We had a mission. We had values. We had a strategic plan with goals and initiatives. But we didn't have a clear set of choices about where we compete and how we win there.
So when a beloved 90-year-old donor asked us to take her koi fish, we had no frame for evaluating it. No filter to run it through. No way to say "this doesn't fit" because we'd never defined what does fit.
And if you've been in higher education leadership for more than a week, you've been in this meeting. Maybe it wasn't koi fish. Maybe it was a donor who wanted to fund a scholarship for left-handed bassoon players. Or a board member who wanted you to launch a program because their neighbor's kid couldn't find a job. Or a dean who wanted to build a new center because a peer institution just did.
You spend hours in meetings debating things that shouldn't even be on the table. Not because you're bad at your jobs. But because you don't have strategy to filter them out.
What's Happening Right Now
Here's what we're all watching happen across higher education right now.
Indiana just mandated that its public colleges cut or consolidate 580 degree programs. Syracuse University independently decided to eliminate 93 programs. Hampshire College is closing permanently. Princeton — one of the wealthiest universities in the world — eliminated the entire staff of the Keller Center for Innovation in Engineering Education.
I don't know whether those institutions have strategy. I wasn't in those rooms.
But here's what I do know: if you have strategy — real strategy, clear choices about where you compete and how you win — then when budget pressure forces cuts, you know what to cut. The strategy tells you.
But if you don't have strategy — if you just have a list of programs, a budget, and a revenue target — then when you have to make cuts, nothing is obviously core. Nothing is obviously peripheral.
Every cut becomes a fight. Just like every donor request becomes an hour-long meeting about koi fish.
The Real Cost
The real cost of not having strategy isn't that you make one bad decision about fish or programs or initiatives.
The real cost is that you waste leadership time. Lots of it.
You spend hours in meetings debating things that should take 30 seconds. You revisit the same decisions over and over because you have no frame for making them. You exhaust your best people because every conversation is a negotiation instead of an evaluation against a clear standard.
And while you're doing that — while you're spending an hour on koi fish — enrollment is declining. Revenue is falling. Faculty morale is tanking. Your competitors are making moves.

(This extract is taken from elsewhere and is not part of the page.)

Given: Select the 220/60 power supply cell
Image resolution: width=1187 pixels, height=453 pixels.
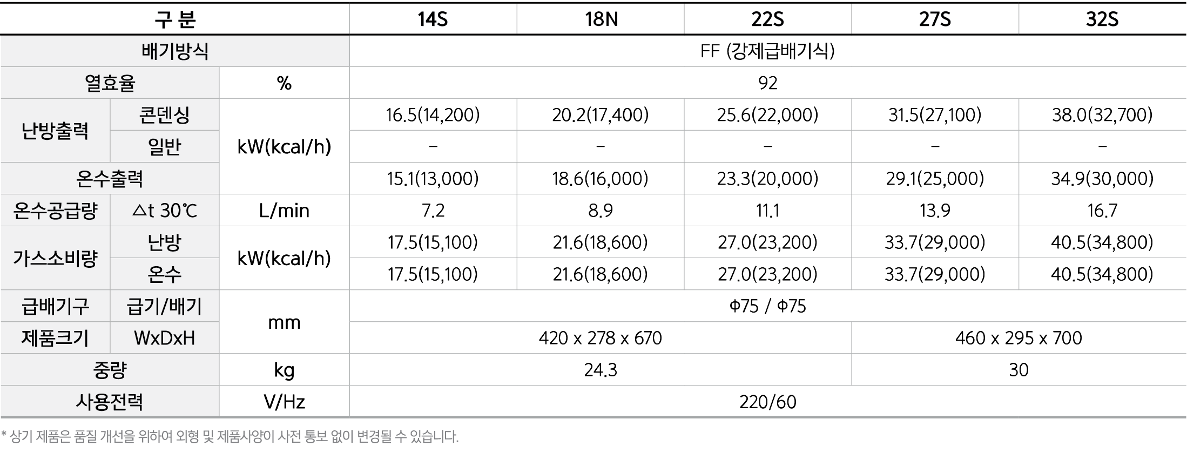Looking at the screenshot, I should click(767, 402).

Strategy doesn't just tell you what to do. It tells you what not to waste time on.
The Clock Is Running
We're running out of time to figure this out.
Demographic decline isn't slowing down. WICHE projects continuous decline in high school graduates through 2041. States are cutting funding. The value proposition of a college degree is under scrutiny everywhere.
The institutions that survive will be the ones that make clear choices now. The ones that say: This is who we serve, this is what we offer them, this is how we win, and this is what we're not going to do.
Those institutions won't waste an hour on koi fish. They'll say no in 30 seconds and move on to the work that actually matters.
The institutions that don't make those choices will keep having these meetings. Debating everything. Cutting reactively. Exhausting their people.
Until there's nothing left.
If you're sitting in meetings right now debating things that feel silly — and you probably are — ask yourself: Do we have strategy? Real strategy? Clear choices about where we compete and how we win?
Because if you don't, the koi fish conversation is just the beginning.